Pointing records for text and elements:
========================================================================

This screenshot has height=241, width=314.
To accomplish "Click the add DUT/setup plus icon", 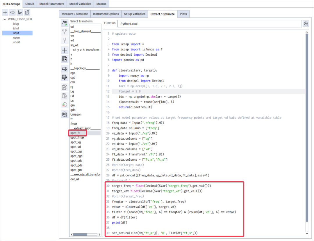I will (x=5, y=13).
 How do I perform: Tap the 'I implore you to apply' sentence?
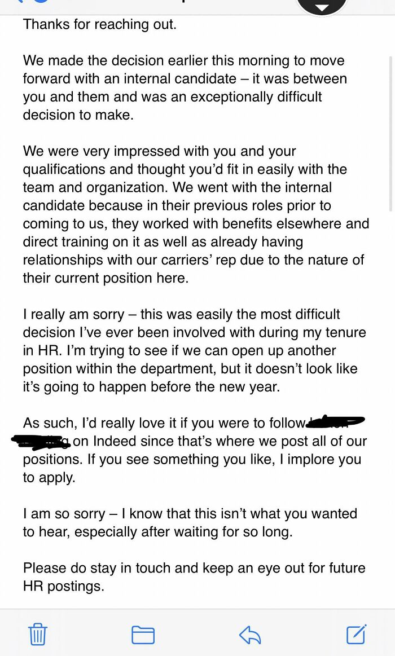coord(192,468)
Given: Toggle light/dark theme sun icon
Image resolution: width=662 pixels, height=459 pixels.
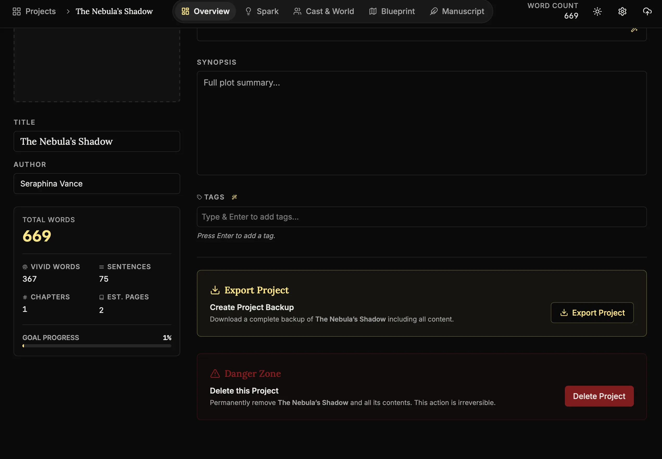Looking at the screenshot, I should [x=597, y=12].
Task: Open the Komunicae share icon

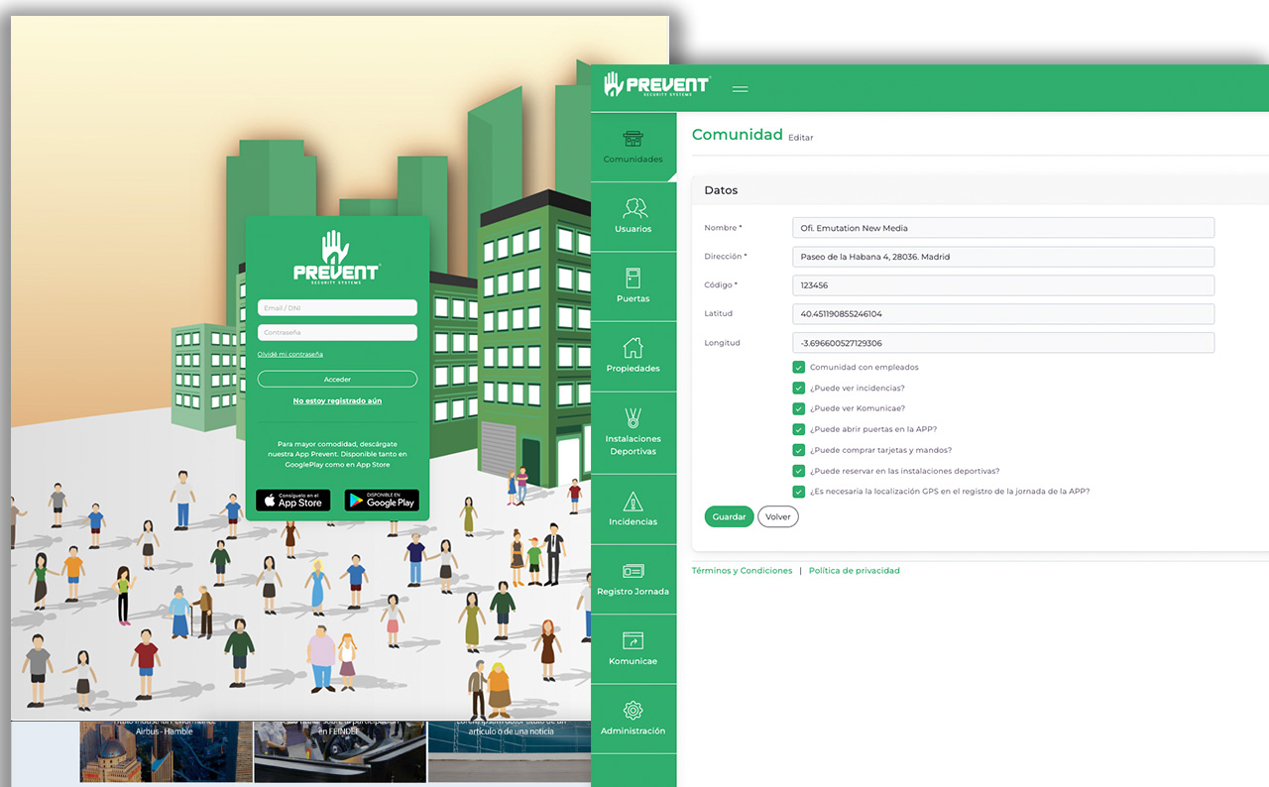Action: (633, 641)
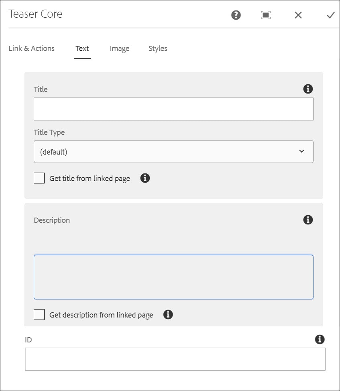This screenshot has height=391, width=340.
Task: Enable Get title from linked page checkbox
Action: [39, 178]
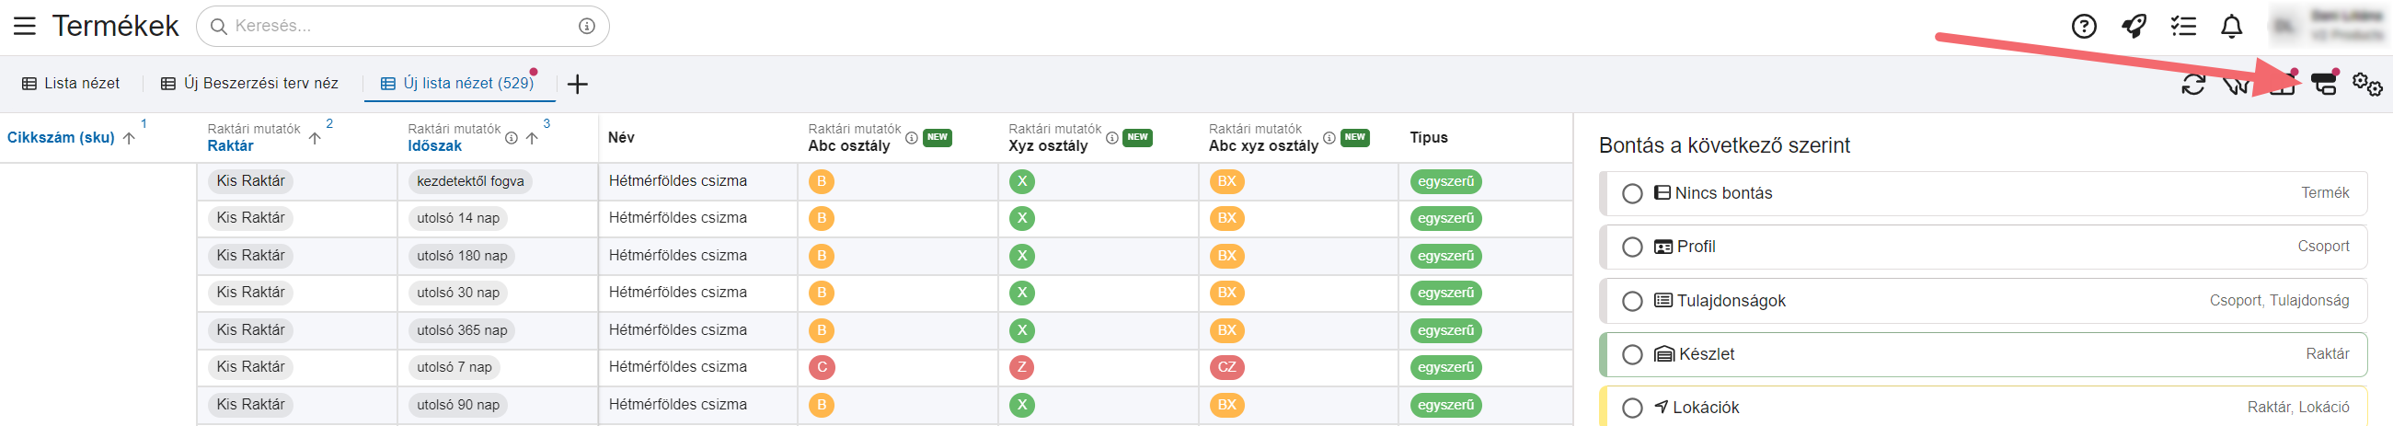This screenshot has height=426, width=2393.
Task: Open the hamburger navigation menu
Action: 25,26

========================================================================

● **Task instructions**: Starting at the line with "Given: Toggle light/dark theme sun icon" and continuing through the end of the records, swap "share icon" for "share button" and rewrite those lines with nothing else altered. Omit the pictures.

● **Exercise output**:
Given: Toggle light/dark theme sun icon
Image resolution: width=662 pixels, height=459 pixels.
Looking at the screenshot, I should [x=597, y=12].
Task: Open the Komunicae share button

Action: (633, 641)
This screenshot has height=391, width=340.
Task: Enable Get title from linked page checkbox
Action: [39, 178]
This screenshot has height=426, width=2393.
Task: Open the hamburger navigation menu
Action: 25,26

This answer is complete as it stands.